Required action: Transcribe the lines of the records starting with the one that has "On column header" in it and ending with the last, and transcribe nothing else.

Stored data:
BEGIN

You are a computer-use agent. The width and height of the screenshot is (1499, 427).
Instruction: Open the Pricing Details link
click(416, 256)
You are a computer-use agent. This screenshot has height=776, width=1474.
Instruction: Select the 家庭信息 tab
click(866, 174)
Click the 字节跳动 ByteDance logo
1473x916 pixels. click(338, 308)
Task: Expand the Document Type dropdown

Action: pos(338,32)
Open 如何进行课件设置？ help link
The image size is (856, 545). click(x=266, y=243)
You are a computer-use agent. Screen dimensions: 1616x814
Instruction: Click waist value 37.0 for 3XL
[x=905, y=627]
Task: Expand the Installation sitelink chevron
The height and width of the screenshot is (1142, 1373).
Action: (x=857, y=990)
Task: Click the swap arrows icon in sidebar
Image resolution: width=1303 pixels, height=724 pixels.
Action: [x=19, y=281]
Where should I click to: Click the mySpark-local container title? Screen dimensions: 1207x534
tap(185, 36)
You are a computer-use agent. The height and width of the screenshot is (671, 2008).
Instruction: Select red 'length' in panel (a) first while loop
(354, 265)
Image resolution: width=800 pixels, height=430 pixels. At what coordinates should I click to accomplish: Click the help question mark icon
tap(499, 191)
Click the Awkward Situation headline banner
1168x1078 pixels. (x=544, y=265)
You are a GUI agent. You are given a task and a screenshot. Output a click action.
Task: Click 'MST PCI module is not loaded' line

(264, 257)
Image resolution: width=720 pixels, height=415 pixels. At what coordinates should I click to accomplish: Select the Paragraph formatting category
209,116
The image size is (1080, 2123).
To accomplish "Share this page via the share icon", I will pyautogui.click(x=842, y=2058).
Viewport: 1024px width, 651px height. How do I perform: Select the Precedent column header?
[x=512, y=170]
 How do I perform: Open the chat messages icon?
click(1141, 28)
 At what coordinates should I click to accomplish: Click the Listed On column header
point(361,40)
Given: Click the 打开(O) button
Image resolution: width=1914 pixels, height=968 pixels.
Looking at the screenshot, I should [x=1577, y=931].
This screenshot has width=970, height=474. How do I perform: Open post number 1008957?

END

Answer space:
 At what coordinates should I click to accomplish: Click the Listed On column header
point(361,40)
Given: Click the 打开(O) button
Image resolution: width=1914 pixels, height=968 pixels.
Looking at the screenshot, I should [x=1577, y=931].
This screenshot has width=970, height=474. How do I perform: Open post number 1008957?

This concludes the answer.